__Texto fornecido__.
Sentei-me à frente de um microfone para valer numa Estação de Rádio a sério no dia 20 de Dezembro de 1962. Para nada de especial, fazendo o que todos os princiantes faziam: naquela altura apresentávamos os programas de "discos a pedidos". É certo que nos bastidores íamos fazendo outras coisas, aquilo que permitia a uma emissora como aquela, o Rádio Clube da Huíla, funcionar 18 horas por dia.
A paixão pela Rádio não é daquelas que arrefece e se esvai aos poucos;não, aquece e chega a temperaturas insuportáveis, toma mesmo conta de nós, não pensamos noutra coisa. Acho que falo por muitos milhares de noutros "doidos da Rádio".
Fui trabalhando com várias pessoas, fui experimentando outras formas de comunicar: jornais, sobretudo, já que, naquela altura as alternativas se ficavam por aí.

__Secção de dados__.
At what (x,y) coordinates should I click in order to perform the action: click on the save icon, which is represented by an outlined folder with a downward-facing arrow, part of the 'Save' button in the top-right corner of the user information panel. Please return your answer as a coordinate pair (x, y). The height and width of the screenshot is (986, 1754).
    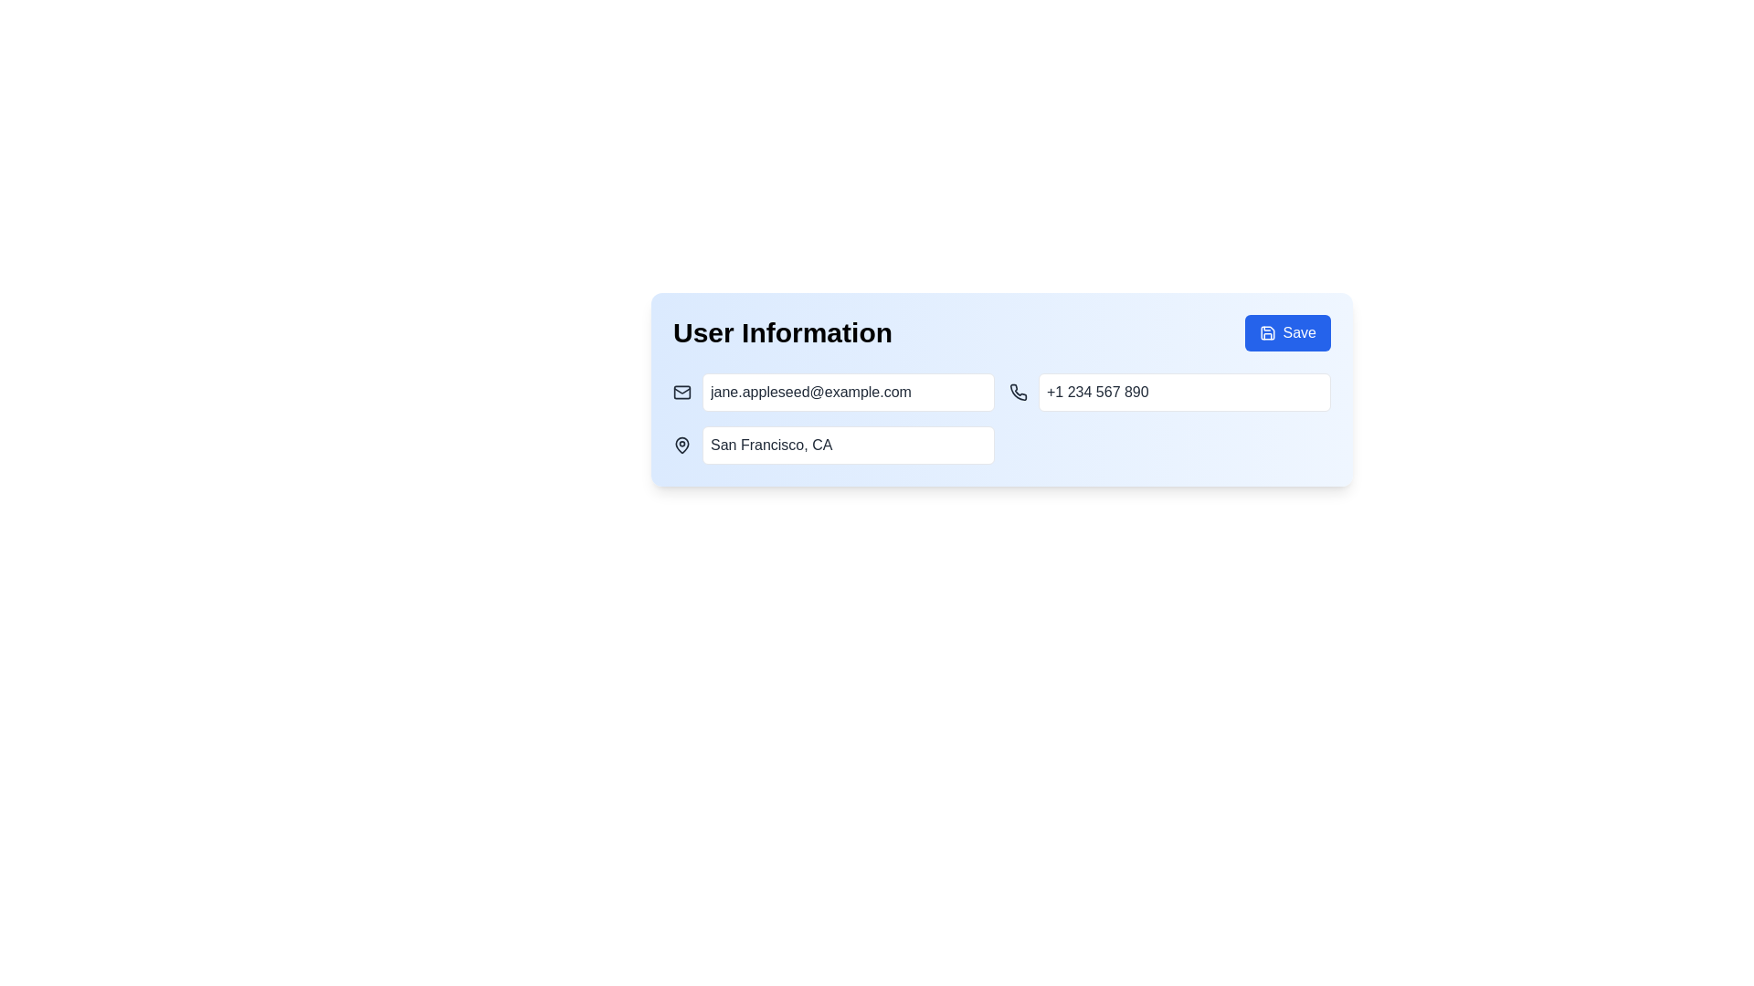
    Looking at the image, I should click on (1266, 333).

__Descrição do exercício__. Prossiga o relato de memórias sobre a rádio, começando logo depois da última frase.

__Resposta escrita__.
Lembro-me de ter trabalhado com um radialista fabuloso, o Paulo Cardoso, no Rádio Clube do Huambo. Nessa altura também por lá andavam a voz magnífica da Maria Dinah, o peralvilhismo consequente do Aurélio Alves, o servilismo um tanto amedrontado do Fernando Pereira a descontrção do Ribeiro Cristóvão (simultânamete comercial da Cerveja Cuca), a displicência do Congo e muitos outros, cujos nomes agora não me ocorrem.
Nessa Rádio aconteceu um episódio digno de ser recordado e que me permite fazer a ligação ao que pretendo.
O Paulo Cardoso estava na Rádio até às três, quatro da manhã e tinha dias que saía quando a emissão ia reabrir, lá para as seis. Num dia desses, o Paulo estava a caminho do Hotel onde residia, no seu Gordini castanho, a alta velocidade como sempre e com o receptor respectivo ligado. A senhora que abriu a emissão não era profissional, fazia umas horas e proveitava para, enqanto corriam os discos ir fazendo umas peças de tricot. Então, naquele dia, abriu a emissão com o habitual discurso...."bom dia senhores ouvintes....." e quando o acabou esqueceu-se de fechar o microfone e começou a falar com o Orlando, que era o técnico de controlo da emissão e que estava do outro lado do vidro.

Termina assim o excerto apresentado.